Every day mama puts some money in my pocket and I go to our village’s little shop and wait till they deliver bread there. If you don’t wait for it to be delivered you might as well not get any of it. When I was in the first and then the second grade, there was no bread in our shop at all. That’s because there was no bakery anywhere near. Mama used to cook all of our bread back then. Later, at the end of the second grade (and this year I’m in the third), a bakery was built in a village 12 kilometers away from ours. Since then they’ve been delivering it to sell in our village as well, and since then we’ve been buying it.
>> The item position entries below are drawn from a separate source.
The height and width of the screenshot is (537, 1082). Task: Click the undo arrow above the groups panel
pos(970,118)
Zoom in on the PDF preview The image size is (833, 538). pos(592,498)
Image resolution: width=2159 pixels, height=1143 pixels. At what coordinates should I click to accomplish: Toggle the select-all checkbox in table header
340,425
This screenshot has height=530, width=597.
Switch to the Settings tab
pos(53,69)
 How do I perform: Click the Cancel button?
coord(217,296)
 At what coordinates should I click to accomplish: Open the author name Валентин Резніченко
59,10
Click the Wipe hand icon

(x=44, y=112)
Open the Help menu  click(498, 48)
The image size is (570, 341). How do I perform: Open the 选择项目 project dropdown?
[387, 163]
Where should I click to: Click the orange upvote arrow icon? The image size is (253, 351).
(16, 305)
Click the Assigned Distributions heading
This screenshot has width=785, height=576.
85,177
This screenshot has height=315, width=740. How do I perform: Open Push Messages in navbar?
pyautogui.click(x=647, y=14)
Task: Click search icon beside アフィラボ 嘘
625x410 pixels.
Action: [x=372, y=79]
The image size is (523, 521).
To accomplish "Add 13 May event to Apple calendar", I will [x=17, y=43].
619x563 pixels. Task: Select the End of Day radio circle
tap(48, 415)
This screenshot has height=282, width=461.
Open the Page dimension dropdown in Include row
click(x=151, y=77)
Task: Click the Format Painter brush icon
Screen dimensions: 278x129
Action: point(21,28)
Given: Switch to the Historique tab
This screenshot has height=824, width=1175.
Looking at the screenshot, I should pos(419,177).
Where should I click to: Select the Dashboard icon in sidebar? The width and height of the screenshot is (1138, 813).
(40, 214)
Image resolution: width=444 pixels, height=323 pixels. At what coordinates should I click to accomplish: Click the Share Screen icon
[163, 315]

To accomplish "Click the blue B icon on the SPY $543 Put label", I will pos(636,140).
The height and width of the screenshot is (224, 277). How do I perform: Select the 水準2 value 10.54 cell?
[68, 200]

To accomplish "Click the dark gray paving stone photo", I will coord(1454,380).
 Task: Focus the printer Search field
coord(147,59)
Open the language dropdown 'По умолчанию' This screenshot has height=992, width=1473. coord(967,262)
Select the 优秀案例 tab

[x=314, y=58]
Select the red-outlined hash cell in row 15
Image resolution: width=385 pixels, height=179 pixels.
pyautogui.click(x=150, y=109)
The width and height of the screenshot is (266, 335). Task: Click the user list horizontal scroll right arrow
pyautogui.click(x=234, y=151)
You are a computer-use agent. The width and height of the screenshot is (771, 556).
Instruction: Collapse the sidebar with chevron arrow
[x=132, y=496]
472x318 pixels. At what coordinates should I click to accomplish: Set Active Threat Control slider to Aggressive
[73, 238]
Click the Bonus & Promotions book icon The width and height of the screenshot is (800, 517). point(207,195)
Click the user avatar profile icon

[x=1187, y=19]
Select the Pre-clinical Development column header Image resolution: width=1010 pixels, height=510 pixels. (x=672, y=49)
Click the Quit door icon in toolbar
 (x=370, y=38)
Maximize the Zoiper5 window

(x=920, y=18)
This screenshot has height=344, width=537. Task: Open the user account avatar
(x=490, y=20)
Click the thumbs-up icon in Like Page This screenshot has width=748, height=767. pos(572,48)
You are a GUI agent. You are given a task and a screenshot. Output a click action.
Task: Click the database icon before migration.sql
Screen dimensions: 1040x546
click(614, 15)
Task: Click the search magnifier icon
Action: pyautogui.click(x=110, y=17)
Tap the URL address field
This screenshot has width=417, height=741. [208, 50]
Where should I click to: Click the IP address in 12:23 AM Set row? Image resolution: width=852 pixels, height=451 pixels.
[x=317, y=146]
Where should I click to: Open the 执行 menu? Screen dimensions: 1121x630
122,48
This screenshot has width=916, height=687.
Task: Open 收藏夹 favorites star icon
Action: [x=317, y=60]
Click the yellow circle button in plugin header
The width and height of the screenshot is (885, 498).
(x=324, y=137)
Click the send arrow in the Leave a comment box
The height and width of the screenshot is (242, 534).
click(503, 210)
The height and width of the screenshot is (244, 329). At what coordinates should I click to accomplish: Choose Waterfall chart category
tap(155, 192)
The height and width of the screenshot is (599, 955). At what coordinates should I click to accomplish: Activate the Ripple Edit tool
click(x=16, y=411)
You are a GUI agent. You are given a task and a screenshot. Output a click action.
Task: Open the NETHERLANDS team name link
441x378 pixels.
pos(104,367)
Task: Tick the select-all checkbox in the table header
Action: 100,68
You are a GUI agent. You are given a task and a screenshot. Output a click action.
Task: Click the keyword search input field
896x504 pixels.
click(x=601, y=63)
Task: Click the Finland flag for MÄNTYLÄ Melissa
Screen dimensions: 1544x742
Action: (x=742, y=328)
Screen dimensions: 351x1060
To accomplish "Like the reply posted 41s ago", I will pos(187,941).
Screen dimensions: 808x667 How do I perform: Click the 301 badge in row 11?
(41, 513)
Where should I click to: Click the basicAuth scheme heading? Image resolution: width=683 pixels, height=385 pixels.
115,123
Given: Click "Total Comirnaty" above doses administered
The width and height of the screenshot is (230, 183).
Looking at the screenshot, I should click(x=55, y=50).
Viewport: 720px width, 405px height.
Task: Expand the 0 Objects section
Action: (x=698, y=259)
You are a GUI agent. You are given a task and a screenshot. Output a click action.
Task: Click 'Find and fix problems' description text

I’m the youngest shopper around here, which is why the shopkeeper usually serves me first. I don’t need to wait in a line. I fill my bag up with 4 or 5 loafs of fresh bread and bring it back home. Someone somewhere has decided that each person in our village should get half a loaf of bread per day.  And as there are 9 of us in the family, we are assigned 4.5 loafs of bread. But our shopkeeper doesn’t want to cut that 5th loaf into halves and instead gives us 4 loafs on one day and 5 loafs on the other day. I don’t know why she does that. Maybe she’s afraid that she’ll not be able to cut it in two equally? But I love the days when I get 5 loafs. I always ask her to keep the black bread for us, because I don’t want the white bread. A couple of times I bought white bread instead of black and those days eventually became the “hunger days”. The older children in the family, especially the boys, ate up all the bread because it was too delicious, leaving nothing for the younger girls. Since then I’ve never made that mistake again.


[1] A collective farm of the former U.S.S.R.